The next evening saw Marcus, his car parked at the bottom of the hill, trudging up the muddy track to the base of the tower, where he set up a small camp under a nearby tree. He had got the hotel to provide a packet of sandwiches and a flask of tea, he wasn't going to risk alcohol. Must keep the brain clear.
 The other side of the tower Jack, Harry and Shelia lay behind a group of trees listening to the noises made by Marcus as he settled down for the night. "Let's hope he doesn't fall asleep" remarked Harry. " He won't " replied Jack, "I can promise you that."
 The trio managed to keep quiet and remain awake until half past midnight when they thought it was time to make a move. The moon had risen and the light was just right for a haunting.
Shelia had on a white frock she had found at the back of her wardrobe, and had let down her long fair hair. She was to run to the tower and then fall down just beyond its base with a loud scream. She rose and made her way cautiously to the start point.
"Go on then " hissed Harry. It was time. She shivered in the cold in the thin dress.
And started to run, her arms out-stretched in front of her, as she had been coached.
She was not only cold and shivering, but stiff after so many hours of waiting. As she got to the front of the old locked door of the tower she started to scream at the top of her voice. Shelia had a good pair of lungs and Marcus, who was beginning to give in to the irresistible temptation to close his eyes jerked awake, his heart pounding. Wondering if he was really seeing the ghost or whether he was suffering some kind of delusion. It took him only the most fleeting second to realise that this was real life and he was deeply involved.
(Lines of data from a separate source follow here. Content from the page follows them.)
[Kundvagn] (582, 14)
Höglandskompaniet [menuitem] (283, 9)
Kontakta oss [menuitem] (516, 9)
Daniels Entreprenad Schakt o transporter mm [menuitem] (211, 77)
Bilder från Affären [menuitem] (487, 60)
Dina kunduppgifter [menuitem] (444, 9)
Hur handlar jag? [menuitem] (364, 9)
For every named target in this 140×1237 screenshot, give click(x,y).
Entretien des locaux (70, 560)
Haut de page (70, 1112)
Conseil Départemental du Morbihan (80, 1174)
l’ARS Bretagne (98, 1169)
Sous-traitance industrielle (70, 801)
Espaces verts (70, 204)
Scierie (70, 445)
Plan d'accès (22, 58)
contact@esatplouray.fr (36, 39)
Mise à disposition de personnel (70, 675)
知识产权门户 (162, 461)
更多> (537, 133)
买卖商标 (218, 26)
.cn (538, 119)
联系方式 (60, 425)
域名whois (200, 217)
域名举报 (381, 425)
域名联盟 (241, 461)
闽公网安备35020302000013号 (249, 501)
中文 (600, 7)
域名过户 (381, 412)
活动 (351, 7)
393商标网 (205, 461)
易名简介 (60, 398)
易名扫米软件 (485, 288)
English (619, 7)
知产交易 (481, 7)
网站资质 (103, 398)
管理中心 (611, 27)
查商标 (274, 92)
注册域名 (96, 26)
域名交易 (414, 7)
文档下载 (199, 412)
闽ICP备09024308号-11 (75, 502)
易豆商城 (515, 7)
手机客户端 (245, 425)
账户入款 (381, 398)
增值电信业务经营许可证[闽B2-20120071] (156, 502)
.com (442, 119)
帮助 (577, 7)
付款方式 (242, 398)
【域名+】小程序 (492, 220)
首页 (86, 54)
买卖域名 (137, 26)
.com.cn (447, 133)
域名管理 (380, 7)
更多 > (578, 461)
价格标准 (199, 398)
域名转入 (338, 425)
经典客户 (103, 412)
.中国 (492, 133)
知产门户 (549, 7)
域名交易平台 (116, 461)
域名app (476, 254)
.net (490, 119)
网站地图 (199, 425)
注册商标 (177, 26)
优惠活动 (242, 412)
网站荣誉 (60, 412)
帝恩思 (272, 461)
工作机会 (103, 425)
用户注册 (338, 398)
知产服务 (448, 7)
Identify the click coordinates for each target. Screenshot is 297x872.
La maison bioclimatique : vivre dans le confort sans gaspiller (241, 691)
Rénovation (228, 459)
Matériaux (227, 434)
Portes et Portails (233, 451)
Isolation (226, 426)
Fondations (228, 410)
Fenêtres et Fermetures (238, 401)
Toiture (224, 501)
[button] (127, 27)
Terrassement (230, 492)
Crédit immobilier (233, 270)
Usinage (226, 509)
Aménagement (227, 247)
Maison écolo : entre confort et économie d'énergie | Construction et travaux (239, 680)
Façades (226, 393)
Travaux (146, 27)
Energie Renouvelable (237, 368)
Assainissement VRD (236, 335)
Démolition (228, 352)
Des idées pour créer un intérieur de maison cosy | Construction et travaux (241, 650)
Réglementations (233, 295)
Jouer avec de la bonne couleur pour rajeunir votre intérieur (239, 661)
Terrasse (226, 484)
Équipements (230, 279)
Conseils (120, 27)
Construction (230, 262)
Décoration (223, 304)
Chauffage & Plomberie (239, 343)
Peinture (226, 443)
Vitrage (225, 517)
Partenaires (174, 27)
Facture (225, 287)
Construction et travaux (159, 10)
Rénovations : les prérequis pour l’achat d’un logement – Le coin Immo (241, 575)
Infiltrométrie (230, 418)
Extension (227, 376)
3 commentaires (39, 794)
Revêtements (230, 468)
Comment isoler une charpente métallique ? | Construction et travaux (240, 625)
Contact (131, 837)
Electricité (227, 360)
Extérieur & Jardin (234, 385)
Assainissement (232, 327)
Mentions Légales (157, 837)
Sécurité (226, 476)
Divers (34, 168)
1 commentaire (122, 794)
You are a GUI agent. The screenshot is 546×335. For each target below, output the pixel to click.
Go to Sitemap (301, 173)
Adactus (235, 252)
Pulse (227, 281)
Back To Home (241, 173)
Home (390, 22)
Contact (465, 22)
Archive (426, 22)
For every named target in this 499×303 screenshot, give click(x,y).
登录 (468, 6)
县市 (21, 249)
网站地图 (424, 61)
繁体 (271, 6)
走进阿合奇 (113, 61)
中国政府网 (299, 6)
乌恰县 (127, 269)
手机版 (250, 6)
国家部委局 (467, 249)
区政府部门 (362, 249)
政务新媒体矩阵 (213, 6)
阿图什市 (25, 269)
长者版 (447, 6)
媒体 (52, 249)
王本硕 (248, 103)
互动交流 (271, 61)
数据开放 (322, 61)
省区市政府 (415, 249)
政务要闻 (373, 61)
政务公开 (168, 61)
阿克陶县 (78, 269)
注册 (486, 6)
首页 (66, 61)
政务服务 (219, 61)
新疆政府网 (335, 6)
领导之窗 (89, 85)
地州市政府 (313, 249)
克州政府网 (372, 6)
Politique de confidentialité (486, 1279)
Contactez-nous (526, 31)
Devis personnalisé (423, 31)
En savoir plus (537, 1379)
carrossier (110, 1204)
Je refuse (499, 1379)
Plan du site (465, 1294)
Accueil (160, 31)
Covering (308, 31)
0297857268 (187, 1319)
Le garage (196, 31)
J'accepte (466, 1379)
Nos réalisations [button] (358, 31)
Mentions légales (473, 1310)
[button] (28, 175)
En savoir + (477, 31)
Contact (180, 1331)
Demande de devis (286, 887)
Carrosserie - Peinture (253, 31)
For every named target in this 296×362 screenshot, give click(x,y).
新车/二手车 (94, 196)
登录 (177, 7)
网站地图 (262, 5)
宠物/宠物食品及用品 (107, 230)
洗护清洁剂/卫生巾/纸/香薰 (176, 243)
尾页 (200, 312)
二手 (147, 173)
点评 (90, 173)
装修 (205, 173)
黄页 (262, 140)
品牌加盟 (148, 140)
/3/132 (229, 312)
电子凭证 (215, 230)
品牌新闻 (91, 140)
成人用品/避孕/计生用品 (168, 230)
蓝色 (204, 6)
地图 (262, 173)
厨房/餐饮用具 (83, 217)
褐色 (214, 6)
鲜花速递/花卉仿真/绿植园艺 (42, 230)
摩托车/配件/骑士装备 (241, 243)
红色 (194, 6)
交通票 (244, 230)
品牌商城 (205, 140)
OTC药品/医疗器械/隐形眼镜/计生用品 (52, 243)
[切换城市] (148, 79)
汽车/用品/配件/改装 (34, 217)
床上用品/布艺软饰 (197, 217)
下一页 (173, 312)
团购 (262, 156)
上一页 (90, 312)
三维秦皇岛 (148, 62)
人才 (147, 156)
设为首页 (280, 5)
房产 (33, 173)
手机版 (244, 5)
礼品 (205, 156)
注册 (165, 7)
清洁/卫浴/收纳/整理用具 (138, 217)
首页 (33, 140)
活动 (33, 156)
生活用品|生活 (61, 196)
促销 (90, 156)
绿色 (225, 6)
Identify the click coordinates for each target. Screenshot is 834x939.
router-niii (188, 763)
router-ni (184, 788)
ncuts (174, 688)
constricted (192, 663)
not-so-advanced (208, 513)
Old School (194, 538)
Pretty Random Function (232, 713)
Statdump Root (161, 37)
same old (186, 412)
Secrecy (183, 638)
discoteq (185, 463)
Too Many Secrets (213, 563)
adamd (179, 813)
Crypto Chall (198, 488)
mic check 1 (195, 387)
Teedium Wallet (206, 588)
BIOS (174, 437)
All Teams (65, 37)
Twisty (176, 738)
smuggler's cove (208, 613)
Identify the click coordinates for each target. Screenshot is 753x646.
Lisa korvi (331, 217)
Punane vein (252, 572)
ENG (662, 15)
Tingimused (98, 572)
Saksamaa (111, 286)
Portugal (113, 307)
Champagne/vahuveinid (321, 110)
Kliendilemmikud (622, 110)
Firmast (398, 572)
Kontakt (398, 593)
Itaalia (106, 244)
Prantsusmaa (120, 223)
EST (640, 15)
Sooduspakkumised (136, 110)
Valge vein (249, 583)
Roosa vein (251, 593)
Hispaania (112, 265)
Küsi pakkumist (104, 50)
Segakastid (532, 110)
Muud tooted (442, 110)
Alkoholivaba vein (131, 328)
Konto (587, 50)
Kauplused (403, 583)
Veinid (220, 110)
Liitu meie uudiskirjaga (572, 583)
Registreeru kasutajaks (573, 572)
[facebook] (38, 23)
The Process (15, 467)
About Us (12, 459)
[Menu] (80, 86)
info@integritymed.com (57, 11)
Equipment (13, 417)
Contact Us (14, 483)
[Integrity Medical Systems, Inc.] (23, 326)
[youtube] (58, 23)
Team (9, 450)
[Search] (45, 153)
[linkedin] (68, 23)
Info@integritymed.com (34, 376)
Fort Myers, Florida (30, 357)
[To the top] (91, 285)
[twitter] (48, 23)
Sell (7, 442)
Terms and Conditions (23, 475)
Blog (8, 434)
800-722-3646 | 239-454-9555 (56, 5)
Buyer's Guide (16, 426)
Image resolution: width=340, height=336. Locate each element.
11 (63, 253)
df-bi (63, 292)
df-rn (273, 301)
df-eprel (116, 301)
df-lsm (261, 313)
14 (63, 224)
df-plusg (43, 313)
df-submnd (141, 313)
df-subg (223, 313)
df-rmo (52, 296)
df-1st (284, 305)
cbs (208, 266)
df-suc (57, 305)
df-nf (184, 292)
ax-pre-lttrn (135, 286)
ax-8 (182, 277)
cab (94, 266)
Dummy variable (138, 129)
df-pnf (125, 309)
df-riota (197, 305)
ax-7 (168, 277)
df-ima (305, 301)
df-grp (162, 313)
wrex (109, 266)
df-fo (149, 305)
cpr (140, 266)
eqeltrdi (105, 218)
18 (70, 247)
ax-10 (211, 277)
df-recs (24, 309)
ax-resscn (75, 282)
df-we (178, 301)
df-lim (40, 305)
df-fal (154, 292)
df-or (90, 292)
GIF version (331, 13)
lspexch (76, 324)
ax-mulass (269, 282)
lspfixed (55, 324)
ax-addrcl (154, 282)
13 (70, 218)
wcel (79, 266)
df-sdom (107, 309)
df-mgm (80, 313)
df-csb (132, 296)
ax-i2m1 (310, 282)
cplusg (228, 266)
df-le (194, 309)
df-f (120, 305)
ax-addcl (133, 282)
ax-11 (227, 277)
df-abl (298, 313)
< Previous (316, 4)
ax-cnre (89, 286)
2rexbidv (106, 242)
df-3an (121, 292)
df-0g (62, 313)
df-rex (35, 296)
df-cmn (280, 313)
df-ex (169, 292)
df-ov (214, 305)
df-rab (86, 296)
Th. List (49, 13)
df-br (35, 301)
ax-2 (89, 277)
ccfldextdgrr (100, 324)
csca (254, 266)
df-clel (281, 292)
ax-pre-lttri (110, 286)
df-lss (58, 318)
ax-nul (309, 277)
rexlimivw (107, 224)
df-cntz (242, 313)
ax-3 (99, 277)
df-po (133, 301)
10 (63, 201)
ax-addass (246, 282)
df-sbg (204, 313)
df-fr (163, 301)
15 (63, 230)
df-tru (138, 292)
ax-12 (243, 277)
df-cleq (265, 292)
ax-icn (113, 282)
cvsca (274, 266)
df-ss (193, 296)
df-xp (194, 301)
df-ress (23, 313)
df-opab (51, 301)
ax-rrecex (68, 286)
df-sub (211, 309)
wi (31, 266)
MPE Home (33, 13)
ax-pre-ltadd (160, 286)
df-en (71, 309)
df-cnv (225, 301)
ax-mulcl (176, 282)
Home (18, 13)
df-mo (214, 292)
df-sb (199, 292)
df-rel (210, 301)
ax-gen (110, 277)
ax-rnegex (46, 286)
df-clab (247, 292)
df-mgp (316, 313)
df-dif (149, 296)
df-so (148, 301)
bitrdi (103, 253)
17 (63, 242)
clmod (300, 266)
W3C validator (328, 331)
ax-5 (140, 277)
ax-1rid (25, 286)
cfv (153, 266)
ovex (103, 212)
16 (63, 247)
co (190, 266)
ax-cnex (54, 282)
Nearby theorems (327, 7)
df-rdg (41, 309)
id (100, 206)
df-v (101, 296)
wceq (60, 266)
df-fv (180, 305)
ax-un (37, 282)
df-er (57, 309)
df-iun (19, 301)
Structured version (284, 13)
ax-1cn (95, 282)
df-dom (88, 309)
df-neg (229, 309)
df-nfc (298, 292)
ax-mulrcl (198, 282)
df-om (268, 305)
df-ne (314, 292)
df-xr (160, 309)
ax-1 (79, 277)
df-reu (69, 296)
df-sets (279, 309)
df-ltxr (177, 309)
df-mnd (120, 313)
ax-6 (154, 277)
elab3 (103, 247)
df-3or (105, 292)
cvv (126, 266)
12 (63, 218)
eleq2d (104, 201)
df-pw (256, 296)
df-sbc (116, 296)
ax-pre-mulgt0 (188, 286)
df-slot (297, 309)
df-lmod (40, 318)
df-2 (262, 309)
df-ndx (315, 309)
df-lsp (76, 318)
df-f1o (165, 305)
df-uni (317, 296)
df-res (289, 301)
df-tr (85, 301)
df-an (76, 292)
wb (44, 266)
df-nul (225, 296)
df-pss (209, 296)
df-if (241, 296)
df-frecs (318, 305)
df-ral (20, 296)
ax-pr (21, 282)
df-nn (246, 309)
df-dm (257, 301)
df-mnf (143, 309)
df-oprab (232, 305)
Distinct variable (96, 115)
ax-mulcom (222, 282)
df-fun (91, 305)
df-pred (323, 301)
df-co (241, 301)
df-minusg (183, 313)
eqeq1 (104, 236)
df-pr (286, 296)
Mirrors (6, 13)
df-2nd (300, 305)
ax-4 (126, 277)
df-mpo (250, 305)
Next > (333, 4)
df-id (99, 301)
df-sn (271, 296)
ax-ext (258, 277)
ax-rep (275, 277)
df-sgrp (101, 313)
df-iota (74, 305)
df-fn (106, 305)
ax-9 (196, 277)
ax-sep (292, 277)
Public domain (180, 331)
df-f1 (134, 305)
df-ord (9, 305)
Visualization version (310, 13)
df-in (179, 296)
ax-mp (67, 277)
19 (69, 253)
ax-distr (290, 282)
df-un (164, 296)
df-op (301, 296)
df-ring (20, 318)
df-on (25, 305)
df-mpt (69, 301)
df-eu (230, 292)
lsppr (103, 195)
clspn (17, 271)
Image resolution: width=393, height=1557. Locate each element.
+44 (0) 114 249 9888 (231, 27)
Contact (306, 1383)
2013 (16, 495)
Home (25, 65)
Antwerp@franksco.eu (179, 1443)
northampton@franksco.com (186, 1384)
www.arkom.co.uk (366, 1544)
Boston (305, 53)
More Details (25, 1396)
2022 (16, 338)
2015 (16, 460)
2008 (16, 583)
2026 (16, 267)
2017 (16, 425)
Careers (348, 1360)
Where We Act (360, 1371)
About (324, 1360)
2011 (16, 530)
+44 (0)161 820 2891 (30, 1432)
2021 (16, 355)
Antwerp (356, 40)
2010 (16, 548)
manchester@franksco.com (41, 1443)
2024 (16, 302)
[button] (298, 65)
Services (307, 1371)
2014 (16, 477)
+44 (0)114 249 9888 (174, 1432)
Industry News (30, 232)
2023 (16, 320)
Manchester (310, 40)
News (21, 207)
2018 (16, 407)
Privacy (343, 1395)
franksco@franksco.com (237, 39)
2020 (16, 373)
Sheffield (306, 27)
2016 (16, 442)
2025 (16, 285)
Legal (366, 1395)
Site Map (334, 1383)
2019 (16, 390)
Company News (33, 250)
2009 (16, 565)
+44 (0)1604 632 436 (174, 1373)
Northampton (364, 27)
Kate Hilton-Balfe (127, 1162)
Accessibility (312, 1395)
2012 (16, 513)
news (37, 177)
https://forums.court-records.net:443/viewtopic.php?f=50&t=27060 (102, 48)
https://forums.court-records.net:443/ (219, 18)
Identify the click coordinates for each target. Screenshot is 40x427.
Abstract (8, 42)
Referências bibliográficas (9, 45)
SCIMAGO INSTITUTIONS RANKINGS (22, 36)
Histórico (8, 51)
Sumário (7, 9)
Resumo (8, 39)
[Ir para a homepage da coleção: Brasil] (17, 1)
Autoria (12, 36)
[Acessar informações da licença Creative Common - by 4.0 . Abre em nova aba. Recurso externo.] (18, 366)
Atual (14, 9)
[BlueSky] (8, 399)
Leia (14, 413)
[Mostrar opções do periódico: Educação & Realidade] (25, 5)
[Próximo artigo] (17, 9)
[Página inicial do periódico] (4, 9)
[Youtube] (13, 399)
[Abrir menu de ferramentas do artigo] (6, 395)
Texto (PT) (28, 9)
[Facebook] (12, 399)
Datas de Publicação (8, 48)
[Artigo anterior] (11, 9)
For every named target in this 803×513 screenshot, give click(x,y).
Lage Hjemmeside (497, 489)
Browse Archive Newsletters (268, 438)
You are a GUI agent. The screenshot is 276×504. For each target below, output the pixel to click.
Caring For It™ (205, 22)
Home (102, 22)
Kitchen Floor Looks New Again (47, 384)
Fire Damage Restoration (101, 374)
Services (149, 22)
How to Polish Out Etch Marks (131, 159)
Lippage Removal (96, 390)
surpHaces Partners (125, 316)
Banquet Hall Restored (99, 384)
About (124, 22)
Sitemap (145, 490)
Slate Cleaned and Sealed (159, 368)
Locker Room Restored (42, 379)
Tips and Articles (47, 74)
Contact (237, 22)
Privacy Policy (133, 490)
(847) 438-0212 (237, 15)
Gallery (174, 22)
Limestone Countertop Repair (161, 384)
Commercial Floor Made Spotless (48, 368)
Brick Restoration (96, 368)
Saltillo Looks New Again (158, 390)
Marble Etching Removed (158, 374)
Reacting to his Rugby training, half-asleep still and also stiff and cold, he rose with a shout in hot pursuit of the fair Shelia who then tripped over a tree root and fell headlong into the mud. Marcus tripping on the same root fell heavily on her, eliciting further screams and cries for help., "get off you brute", and suchlike,
By this time, Harry and Jack, realising that something was going awry with their plans and that the fair Shelia might be in danger of not retaining her virtue, They rose as one and thundered the few paces up the hill to join in the fray.
 The upshot was that after a three-way fist-fight and the loss of some teeth and torn clothing the realisation came to them what must have happened. Shelia was safe, although she had caught a lovely swinger and sported a rapidly maturing black eye. Her dress was in tatters and her left  ankle was throbbing . They all four of them stood breathing heavily and with clenched fists glared at one another.
 It took several shouted accusations before they cooled down and the truth emerged.
 "Did'nt you realise it was some-one having you on?" queried Harry. "No, I didn't", said Marcus spitting out blood and bits of tooth. " As far as I was concerned no ghost was going to get away from me, and that was that, and I wasn't able to take my photo. I'll be in trouble over this." At this they began to see the funny side and all burst out laughing. An emotional reaction, one could say.
"If it's your so and so photo you want I'll oblige you, I'll get over there with Shelia and be chasing her and you take your photo. And so it was.
In the end they all trooped down to the car, made their way to the back entrance of the hotel and cleaned up in Marcus's room.
They managed to getaway with an appearance in the public bar, after Shelia had put on her apron and discarded the dress.
 All ended well. Well, almost well. A morning dog walker reported to the Police that he had found some shreds of clothing, covered in blood, in front of the old Folly tower, up on Windy hill. The finest in the local force took many photos and carried out DNA tests, but the mystery was never solved. Just as well, really.
Poor Marcus, he got two speeding tickets for all that fun off the motorway. They had cunning ways of hiding cameras then. That's the Police for you, they rarely catch the criminals, only the poor old motorist.